The city was founded on July 14, 1540, by Juan Ladrillero through orders from Pascual de Andagoya. Its name, Buenaventura, is Spanish for "good luck". At that time, it was inhabited by an indigenous tribe called the Buscaja Indians.

The city was destroyed by Indigenous Americans before 1600; it was later rebuilt. Buenaventura thrived after the opening of the Panama Canal in 1914; and in the 1950s became a regular stopover for the 'international jet set'. Today, the city is crucial for sending raw materials to nearby areas; this has brought prosperity and allowed recent new development to occur.

==Demographics==
===Ethnic Composition===
According to the 2018 DANE census, its demographic composition is as follows:

Afro-Colombian: 220,318 (85.25%)

Whites and Mestizos: 29,825 (11.54%)

No response: 4,289 (1.66%)

Indigenous: 3,919 (1.52%)

Raizal: 48 (0.02%)

Palenquero: 33 (0.01%)

Romani: 13 (0.01%)

There are ten indigenous reservations fully or partly within Buenaventura. They belong to Emberá people, specifically to Waunana and Chami sub-tribes.

==Transport==
===Port===
The city is one of the major ports on the continent, accounting for nearly 60% of all Colombian sea imports and exports. However, due to its strategic position, the city's economy has been hampered by gang-related activity fighting over control of the port, making it among the most impoverished cities in Colombia.

===Rivers===
The city is surrounded by rivers, including: the Dagua; the Anchicayá; the Calima; the Raposo; the Mayorquín; the Cajambre; the Yurumanguí; and part of the right arm of the Naya River and part of the left arm of the River San Juan at its mouth. In addition, it has many streams and smaller rivers, such as Agua Clara, San Marcos, Sabaletas, San Cipriano and Escalerete, which supplies the municipal capital through an aqueduct.

===Road===
Well paved and maintained roads, that are designed to be unaffected by landslides, leave the city via Loboguerrero, where it divides to go to Cali, or Buga and then onwards to the cities of Armenia, Medellín and Bogotá. This route is known as "La Vía al Mar", as it connects the parts of the country together.

===Airport===
Gerardo Tobar López Airport connects Buenaventura with direct flights to Dorado Airport of 1 hour 20 minutes to Bogotá via Satena, as well as to other cities.

==Crime==

Buenaventura has had a notorious history plagued by the Colombian armed conflict, drug trafficking, violence, and the presence of guerrilla and paramilitary groups.
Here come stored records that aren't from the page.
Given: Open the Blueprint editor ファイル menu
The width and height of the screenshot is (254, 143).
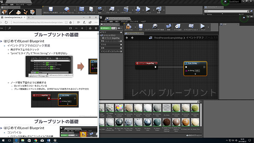Looking at the screenshot, I should coord(103,22).
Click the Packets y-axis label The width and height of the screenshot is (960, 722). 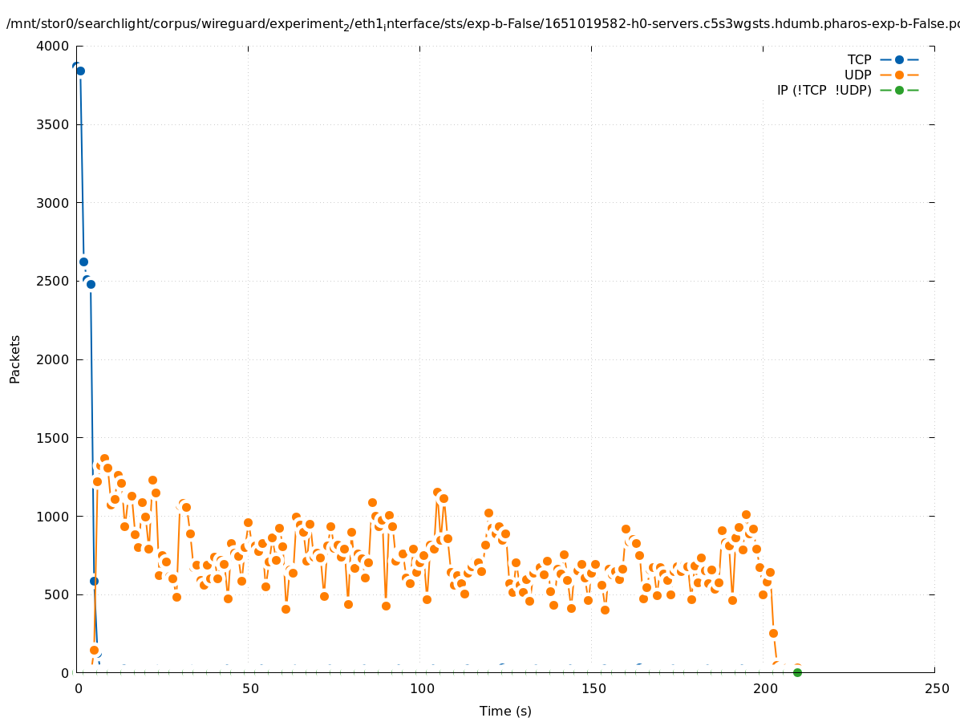point(15,359)
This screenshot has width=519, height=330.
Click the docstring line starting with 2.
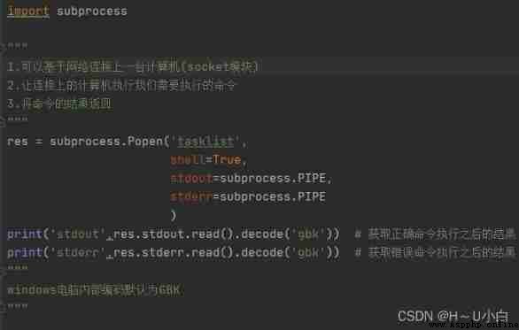[x=120, y=86]
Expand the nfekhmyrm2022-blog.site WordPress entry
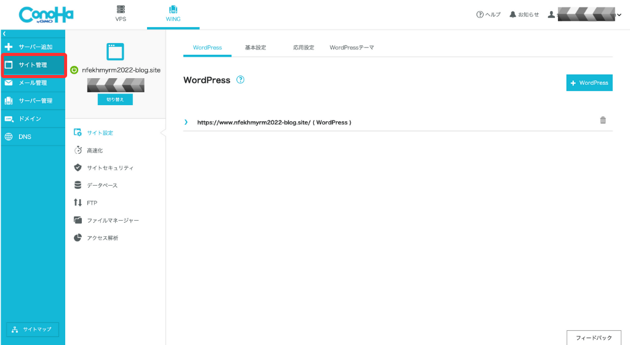The height and width of the screenshot is (345, 630). click(x=186, y=122)
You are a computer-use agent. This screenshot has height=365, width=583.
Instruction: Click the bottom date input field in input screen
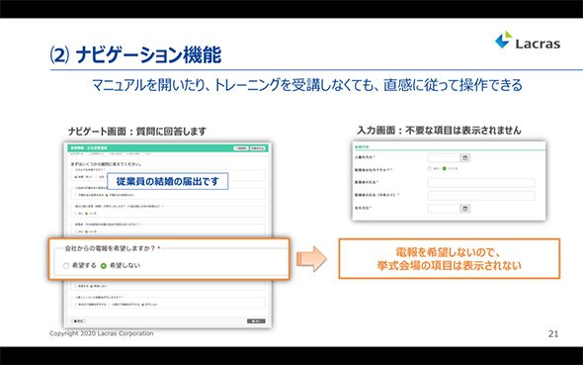444,209
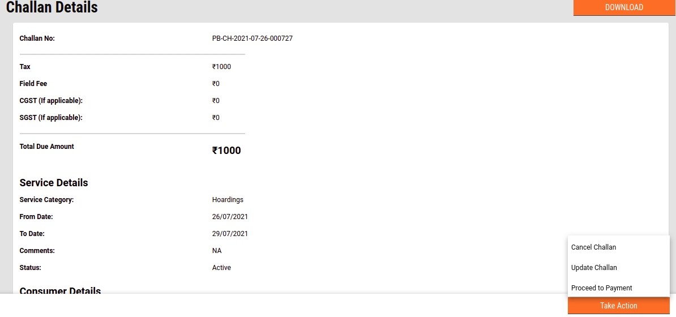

Colombian authorities have seized almost US$28 million in cash from drug kingpins. The money found was in several shipping containers sent from Manzanillo, Colima (Mexico) and Houston (United States), that belonged to brothers Luis Enrique and Javier Antonio Calle Serna, also known as the 'Combas'.
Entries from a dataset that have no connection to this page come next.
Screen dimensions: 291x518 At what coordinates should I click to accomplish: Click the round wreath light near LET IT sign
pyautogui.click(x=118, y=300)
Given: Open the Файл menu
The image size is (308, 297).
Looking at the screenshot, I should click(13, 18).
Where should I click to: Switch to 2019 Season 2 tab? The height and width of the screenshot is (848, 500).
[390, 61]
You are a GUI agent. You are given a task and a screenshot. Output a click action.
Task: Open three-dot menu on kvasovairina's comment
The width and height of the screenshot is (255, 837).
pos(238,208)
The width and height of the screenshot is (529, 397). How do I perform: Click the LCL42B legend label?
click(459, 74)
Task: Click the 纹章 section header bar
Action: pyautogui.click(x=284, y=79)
Between 2008 and 2010, the number of reported homicides in the city doubled. In 2010, the murder rate of Buenaventura was 175.2 homicides per 100,000, a rate 5 times the national average. To counter the violence, the Colombian government has set up a marine special forces unit in the worst area of the city. In 2011, it seemed that counter-violence efforts had improved crime metrics, even while aspects of the Colombian drug war in that city worsened. According to community activist Victor Hugo Vidal, "If you ask the authorities, they will tell you [the city] is better – that the homicide rates are way down. But for us [living here], during the last 10 years, there has been no change."

==Education==
===Universities===
The city hosts higher education universities, both private and public:

====Public====
- Universidad del Valle is the leading academic institution in south-western Colombia, with the third-highest student population in the country. Its main campus is in the city of Cali, but apart from the capital of Valle del Cauca, there are campuses in Barrio San Fernando, where the Faculty of Health and the Faculty of Administration are based, and they have regional headquarters in: Buga, Cartago, Caicedonia, Northern Cauca, Buenaventura, Palmira, Tulua, Yumbo and Zarzal. In has a total of 30,000 students (2007) of which almost 25,000 are undergraduates and 5,000 postgraduates. The headquarters of the Universidad del Valle in the city of Buenaventura, are on the Avenida Simon Bolivar km 9 Contiguo ITI College, GVC.
- Universidad del Pacífico – is a University Public Institution of Higher Education. It has five academic programs; Systems Engineering, Architecture, Sociology, Humid Tropics Agriculture, Aquaculture Technology, and Computer Technology. The administrative office is located at Avenida Simon Bolivar # 54A-10 in Buenaventura. It also has offices in Guapi and Tumaco.
- Universidad del Quindío

====Private====
- Universidad Antonio Nariño is one of the largest private universities in the country, with campuses in nearly all major cities in Colombia, including Buenaventura

==Geography==
Buenaventura is located a few kilometers from the western cordillera of the Andes mountain range and about 116 km by road from the major city of Cali, the department's capital. It is one of the rainiest cities in the world, with 6000 to 7000 mm of rainfall annually.

===Climate===
Buenaventura, like all of the Colombia Pacific Coast, has an extremely consistent, wet, cloudy, humid and hot tropical rainforest climate (Köppen Af).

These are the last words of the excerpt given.